THE TASK: From the line containing "Viewport: 1141px width, 607px" to the last line of the records, please reproduce every line exactly and nothing more.

Stored data:
·····
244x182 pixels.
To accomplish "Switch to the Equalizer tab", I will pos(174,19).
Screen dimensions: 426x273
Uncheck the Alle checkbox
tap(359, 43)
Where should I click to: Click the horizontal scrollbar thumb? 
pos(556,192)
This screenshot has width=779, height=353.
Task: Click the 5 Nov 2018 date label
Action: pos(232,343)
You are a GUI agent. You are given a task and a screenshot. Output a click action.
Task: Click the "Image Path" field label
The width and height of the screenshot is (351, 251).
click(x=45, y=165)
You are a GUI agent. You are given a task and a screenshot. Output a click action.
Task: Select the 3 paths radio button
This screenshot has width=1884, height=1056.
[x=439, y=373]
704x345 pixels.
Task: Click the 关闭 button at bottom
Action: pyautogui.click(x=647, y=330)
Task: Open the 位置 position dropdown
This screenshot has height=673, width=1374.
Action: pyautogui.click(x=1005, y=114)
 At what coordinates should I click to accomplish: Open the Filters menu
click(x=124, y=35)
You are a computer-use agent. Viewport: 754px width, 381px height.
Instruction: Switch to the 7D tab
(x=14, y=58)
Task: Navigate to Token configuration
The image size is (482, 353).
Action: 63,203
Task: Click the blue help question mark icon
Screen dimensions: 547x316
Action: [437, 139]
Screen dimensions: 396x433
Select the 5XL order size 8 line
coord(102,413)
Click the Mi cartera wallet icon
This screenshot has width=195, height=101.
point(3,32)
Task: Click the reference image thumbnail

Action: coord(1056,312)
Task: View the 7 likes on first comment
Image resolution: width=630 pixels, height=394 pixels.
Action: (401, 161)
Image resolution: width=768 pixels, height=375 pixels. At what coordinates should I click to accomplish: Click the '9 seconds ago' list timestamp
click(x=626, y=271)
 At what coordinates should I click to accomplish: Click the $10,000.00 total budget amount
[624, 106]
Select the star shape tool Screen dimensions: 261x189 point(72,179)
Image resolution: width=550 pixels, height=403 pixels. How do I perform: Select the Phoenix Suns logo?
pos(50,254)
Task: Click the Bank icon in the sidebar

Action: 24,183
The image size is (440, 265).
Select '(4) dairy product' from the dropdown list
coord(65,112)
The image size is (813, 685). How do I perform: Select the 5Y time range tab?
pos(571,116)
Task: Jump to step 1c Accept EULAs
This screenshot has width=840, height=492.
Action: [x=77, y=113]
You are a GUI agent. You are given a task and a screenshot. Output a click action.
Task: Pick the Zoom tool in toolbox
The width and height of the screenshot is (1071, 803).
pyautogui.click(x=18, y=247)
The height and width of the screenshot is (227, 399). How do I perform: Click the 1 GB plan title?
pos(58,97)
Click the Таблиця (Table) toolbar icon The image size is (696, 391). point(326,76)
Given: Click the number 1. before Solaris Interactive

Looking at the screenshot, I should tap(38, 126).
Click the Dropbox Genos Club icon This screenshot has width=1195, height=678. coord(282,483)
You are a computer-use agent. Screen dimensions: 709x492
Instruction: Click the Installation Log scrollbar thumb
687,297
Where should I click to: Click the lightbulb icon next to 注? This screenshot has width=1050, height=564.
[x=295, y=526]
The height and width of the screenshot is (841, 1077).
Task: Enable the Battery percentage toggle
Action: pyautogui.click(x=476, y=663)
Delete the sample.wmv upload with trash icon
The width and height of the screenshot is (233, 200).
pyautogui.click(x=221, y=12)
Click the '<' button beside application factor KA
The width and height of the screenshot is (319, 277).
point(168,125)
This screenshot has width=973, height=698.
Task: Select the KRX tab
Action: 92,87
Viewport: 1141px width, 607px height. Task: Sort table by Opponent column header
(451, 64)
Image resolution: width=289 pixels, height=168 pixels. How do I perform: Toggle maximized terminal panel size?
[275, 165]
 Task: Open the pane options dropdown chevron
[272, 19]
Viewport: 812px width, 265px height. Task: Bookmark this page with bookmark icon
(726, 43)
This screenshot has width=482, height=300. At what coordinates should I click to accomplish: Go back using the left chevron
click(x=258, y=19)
·····
FINISHED EXERCISE:
Viewport: 1141px width, 607px height. Task: Sort table by Opponent column header
(451, 64)
Image resolution: width=289 pixels, height=168 pixels. How do I perform: Toggle maximized terminal panel size?
[275, 165]
 Task: Open the pane options dropdown chevron
[272, 19]
Viewport: 812px width, 265px height. Task: Bookmark this page with bookmark icon
(726, 43)
This screenshot has width=482, height=300. At what coordinates should I click to accomplish: Go back using the left chevron
click(x=258, y=19)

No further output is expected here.